Surely, the absence of statistics would absolutely and immediately wreck any attempt at socialistic planning. It is difficult to see what, for example, the central planners at the Kremlin could do to plan the lives of Soviet citizens if the planners were deprived of all information, of all statistical data, about these citizens. The government would not even know to whom to give orders, much less how to try to plan an intricate economy.
Thus, in all the host of measures that have been proposed over the years to check and limit government or to repeal its interventions, the simple and unspectacular abolition of government statistics would probably be the most thorough and most effective. Statistics, so vital to statism, its namesake, is also the State’s Achilles’ heel.
- 1Cf. Neil Macneil and Harold W. Metz, The Hoover Report, 1953–1955 (New York: Macmillan, 1956), pp. 90–91; Commission on Organization of the Executive Branch of the Government, Task Force Report on Paperwork Management (Washington: June 1955); and idem, Report on Budgeting and Accounting(Washington: February 1949).
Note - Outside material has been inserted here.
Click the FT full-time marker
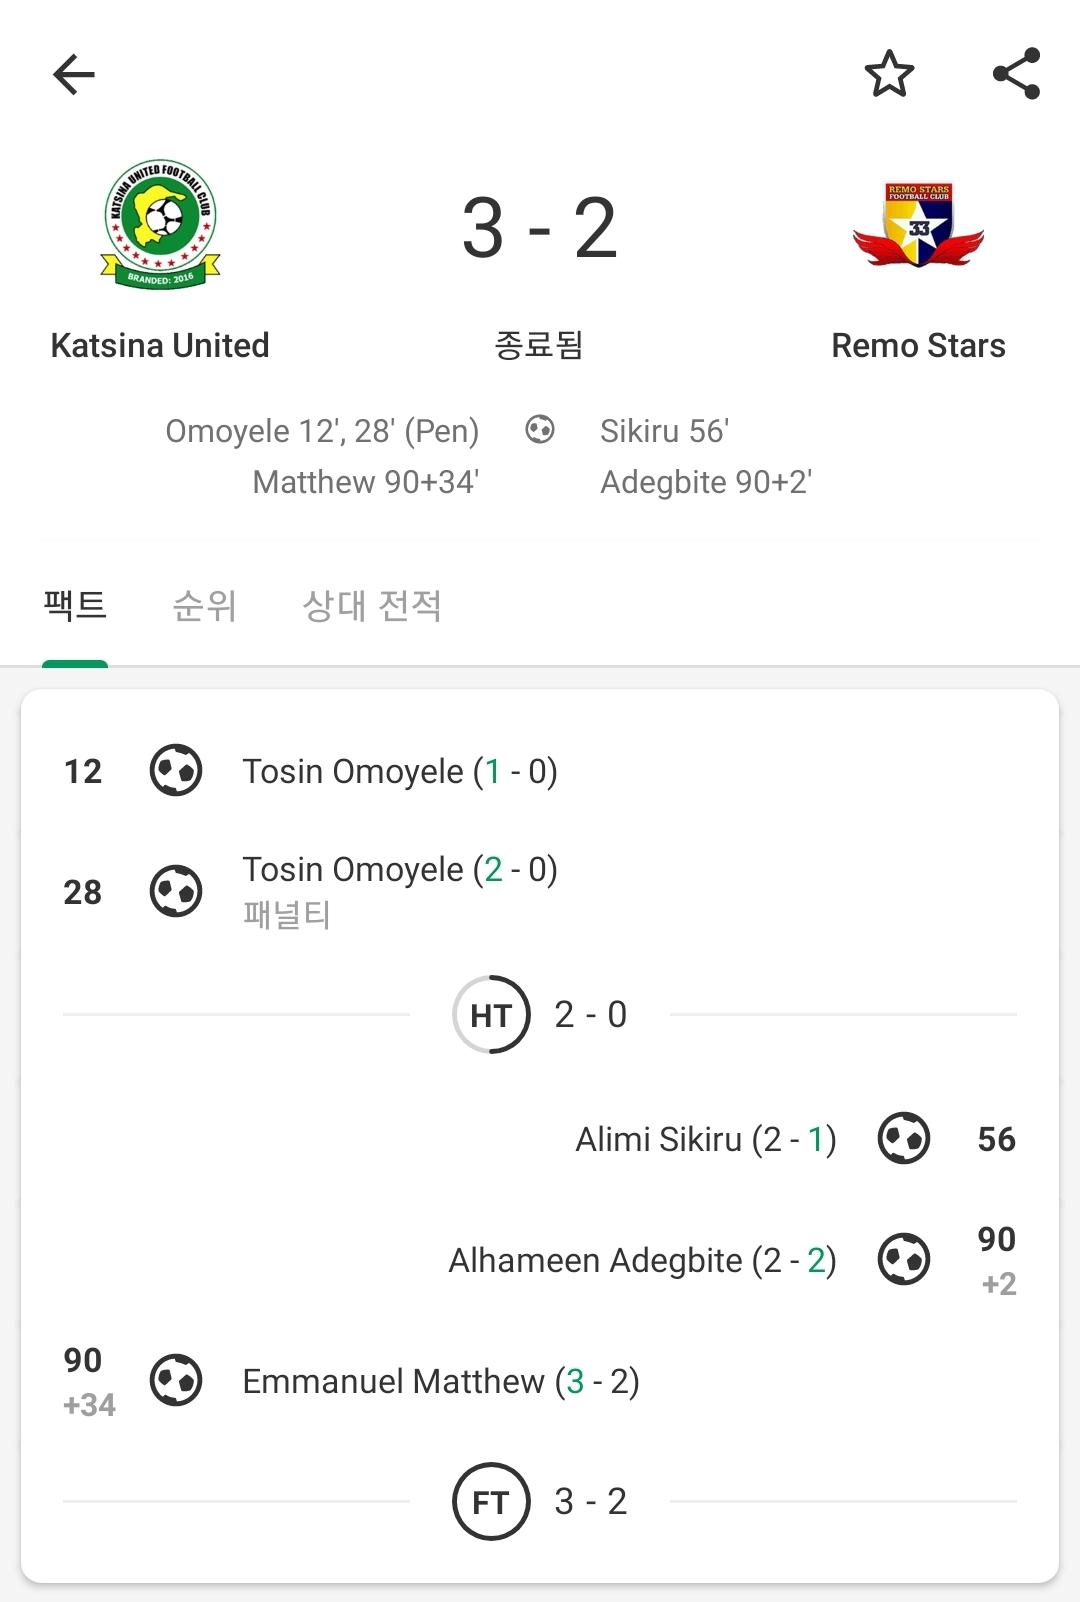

- 2Macneil and Metz, op. cit. pp. 90–91.
- 3On the deficiencies of statistics as compared to the personal knowledge of all participants utilized on the free market, see the illuminating discussion in F.A. Hayek, Individualism and the Economic Order (Chicago: University Press, 1948), Chapter 4. Also see Geoffrey Dobbs, On Planning the Earth (Liverpool: K.R.P. Pubs., 1951), pp. 77–86.
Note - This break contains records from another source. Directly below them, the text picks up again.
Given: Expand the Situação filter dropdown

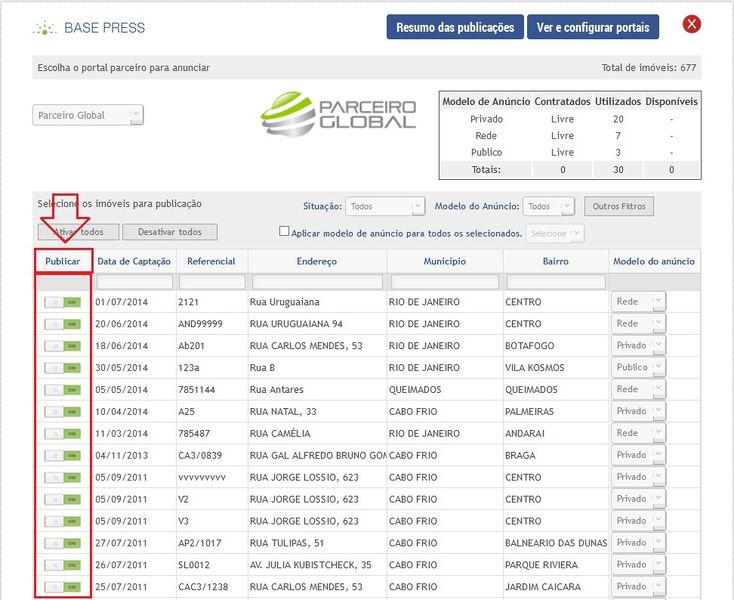Looking at the screenshot, I should [385, 206].
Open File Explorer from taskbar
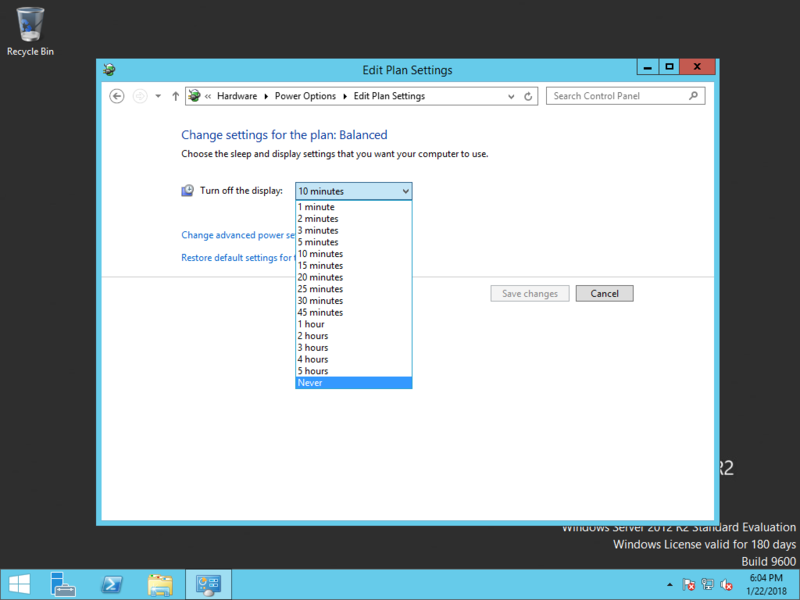This screenshot has width=800, height=600. pyautogui.click(x=160, y=584)
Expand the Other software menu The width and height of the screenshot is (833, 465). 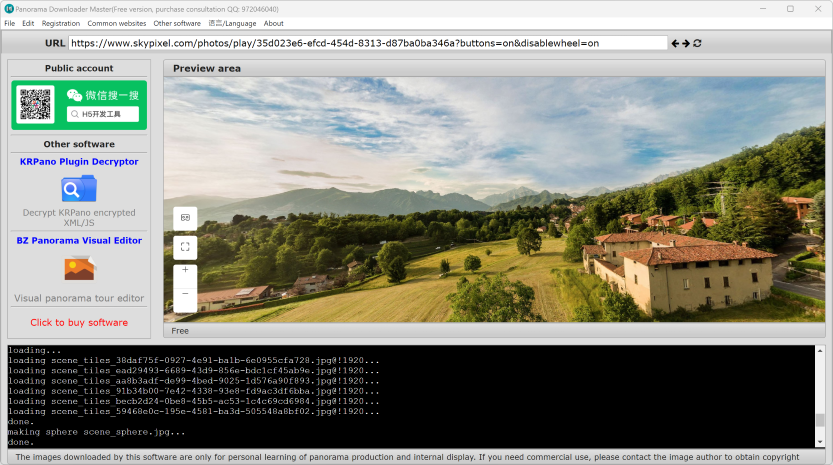pos(177,23)
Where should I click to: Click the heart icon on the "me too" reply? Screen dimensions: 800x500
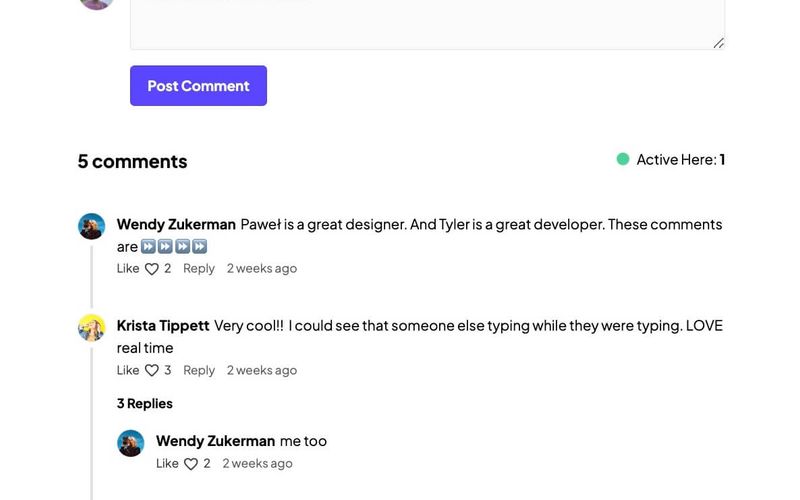pyautogui.click(x=191, y=464)
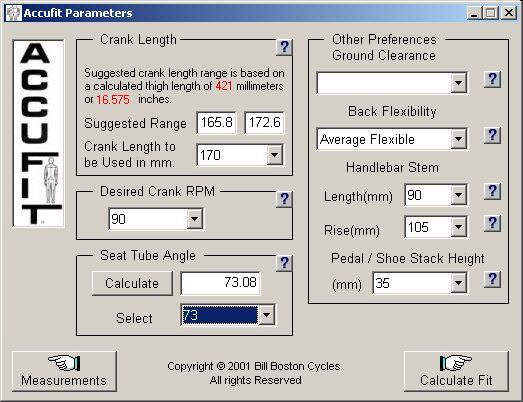Open help for Seat Tube Angle

tap(284, 263)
- 4As early as 1863, Samuel B. Ruggles, American delegate to the International Statistical Congress in Berlin, declared: “Statisitics are the very eyes of the statesmen, enabling him to survey and scan with clear and comprehensive vision the whole structure and economy of the body politic.” For more on the interrelation of statistics — and statisticians — and the government, see Murray N. Rothbard, “The Politics of Political Economists: Comment,” The Quarterly Journal of Economics (November 1960), pp. 659–65. Also see Dobbs, op. cit.
- 5“Government policy depends upon much detailed knowledge about the Nation’s employment, production, and purchasing power. The formulation of legislation and administrative progress… Supervision … regulation … and control … must be guided by knowledge of a wide range of relevant facts. Today as never before, statistical data play a major role in the supervision of Government activities. Administrators not only make plans in the light of known facts in their field of interest, but also they must have reports on the actual progress achieved in accomplishing their goals.”Reports on Budgeting and Accounting, op. cit., pp. 91–92.